* PROVIDED RECORDS:
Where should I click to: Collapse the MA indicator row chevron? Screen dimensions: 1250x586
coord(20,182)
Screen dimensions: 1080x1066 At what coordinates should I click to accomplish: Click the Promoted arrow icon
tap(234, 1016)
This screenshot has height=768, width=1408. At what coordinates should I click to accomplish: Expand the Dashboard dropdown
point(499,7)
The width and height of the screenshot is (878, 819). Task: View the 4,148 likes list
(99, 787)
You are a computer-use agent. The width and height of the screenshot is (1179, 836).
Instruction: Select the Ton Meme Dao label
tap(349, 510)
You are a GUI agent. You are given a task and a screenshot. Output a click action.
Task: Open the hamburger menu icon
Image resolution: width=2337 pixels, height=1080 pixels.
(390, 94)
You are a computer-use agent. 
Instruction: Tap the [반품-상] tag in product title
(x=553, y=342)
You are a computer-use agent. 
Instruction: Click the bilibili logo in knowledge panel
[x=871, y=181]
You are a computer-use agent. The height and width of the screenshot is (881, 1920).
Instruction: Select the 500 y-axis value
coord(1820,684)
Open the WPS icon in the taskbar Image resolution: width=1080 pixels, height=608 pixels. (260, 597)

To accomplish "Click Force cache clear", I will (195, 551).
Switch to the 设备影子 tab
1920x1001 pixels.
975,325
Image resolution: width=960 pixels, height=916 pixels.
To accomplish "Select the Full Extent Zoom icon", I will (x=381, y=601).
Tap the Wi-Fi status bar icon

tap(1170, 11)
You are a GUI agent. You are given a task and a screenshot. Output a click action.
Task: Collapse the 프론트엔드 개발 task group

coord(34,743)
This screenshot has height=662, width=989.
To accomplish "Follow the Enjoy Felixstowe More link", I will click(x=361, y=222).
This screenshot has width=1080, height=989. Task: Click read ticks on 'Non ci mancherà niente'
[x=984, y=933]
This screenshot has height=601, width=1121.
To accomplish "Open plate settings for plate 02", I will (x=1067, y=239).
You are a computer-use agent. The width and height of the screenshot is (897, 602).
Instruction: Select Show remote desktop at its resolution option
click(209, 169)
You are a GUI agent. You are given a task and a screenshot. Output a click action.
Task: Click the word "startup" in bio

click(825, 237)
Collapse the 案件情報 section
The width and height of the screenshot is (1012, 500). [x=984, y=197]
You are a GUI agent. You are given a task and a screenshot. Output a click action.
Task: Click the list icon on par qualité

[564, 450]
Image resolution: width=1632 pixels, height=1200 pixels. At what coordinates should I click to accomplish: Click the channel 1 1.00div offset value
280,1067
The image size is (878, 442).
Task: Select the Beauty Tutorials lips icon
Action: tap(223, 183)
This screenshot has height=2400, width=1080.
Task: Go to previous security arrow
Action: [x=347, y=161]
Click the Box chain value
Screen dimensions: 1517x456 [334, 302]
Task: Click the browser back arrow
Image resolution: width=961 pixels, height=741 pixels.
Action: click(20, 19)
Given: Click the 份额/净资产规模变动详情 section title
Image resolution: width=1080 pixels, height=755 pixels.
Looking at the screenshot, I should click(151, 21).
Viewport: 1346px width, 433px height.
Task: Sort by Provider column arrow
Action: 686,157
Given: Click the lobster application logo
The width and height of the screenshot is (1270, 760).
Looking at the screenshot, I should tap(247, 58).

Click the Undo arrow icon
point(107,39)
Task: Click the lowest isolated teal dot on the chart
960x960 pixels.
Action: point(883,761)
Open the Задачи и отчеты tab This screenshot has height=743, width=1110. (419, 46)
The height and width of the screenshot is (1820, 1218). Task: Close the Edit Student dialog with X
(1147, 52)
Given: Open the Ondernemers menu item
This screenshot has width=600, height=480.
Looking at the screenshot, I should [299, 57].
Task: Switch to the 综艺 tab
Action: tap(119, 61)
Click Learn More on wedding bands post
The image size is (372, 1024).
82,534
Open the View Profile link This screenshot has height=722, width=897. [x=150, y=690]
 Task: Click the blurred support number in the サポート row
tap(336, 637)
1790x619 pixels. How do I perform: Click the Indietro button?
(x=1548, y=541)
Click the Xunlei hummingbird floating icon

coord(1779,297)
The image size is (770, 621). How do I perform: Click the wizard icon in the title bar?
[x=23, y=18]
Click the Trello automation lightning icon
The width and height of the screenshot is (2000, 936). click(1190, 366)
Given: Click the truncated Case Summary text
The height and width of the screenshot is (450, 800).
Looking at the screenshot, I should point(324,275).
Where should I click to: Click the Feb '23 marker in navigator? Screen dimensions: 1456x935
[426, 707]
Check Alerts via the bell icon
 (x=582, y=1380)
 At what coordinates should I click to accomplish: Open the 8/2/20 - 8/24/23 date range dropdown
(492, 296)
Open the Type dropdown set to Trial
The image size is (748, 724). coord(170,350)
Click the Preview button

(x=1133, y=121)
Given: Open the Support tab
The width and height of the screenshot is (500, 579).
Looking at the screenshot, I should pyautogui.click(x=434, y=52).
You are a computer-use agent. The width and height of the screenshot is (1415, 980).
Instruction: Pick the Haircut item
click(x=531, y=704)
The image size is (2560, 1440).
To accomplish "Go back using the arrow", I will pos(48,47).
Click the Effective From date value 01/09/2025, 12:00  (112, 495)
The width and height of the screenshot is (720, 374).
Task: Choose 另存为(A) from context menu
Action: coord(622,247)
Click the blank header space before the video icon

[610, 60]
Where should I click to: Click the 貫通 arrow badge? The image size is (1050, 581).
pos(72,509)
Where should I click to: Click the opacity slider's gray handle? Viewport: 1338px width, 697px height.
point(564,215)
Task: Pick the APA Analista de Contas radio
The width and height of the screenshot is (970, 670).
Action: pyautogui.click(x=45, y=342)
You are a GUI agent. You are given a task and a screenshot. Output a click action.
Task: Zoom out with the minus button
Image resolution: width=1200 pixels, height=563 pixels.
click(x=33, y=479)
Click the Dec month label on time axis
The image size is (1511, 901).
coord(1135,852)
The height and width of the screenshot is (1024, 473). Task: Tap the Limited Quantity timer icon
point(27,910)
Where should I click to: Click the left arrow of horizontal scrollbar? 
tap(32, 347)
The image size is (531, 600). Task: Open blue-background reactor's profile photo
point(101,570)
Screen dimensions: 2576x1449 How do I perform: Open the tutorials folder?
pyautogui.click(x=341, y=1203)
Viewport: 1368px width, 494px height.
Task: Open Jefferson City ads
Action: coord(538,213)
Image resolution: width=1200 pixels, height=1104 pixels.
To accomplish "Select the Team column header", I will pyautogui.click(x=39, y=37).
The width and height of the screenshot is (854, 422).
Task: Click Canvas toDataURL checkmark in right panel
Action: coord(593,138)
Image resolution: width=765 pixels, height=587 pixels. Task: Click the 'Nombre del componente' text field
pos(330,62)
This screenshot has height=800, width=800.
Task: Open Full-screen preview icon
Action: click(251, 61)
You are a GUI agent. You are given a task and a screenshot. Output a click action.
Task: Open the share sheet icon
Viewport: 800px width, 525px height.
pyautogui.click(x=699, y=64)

* WHAT TO DO: Scan the data above for the string "link" and copy each line where it appears.

* EXERCISE OUTPUT:
To accomplish "Follow the Enjoy Felixstowe More link", I will click(x=361, y=222).
Open the View Profile link This screenshot has height=722, width=897. [x=150, y=690]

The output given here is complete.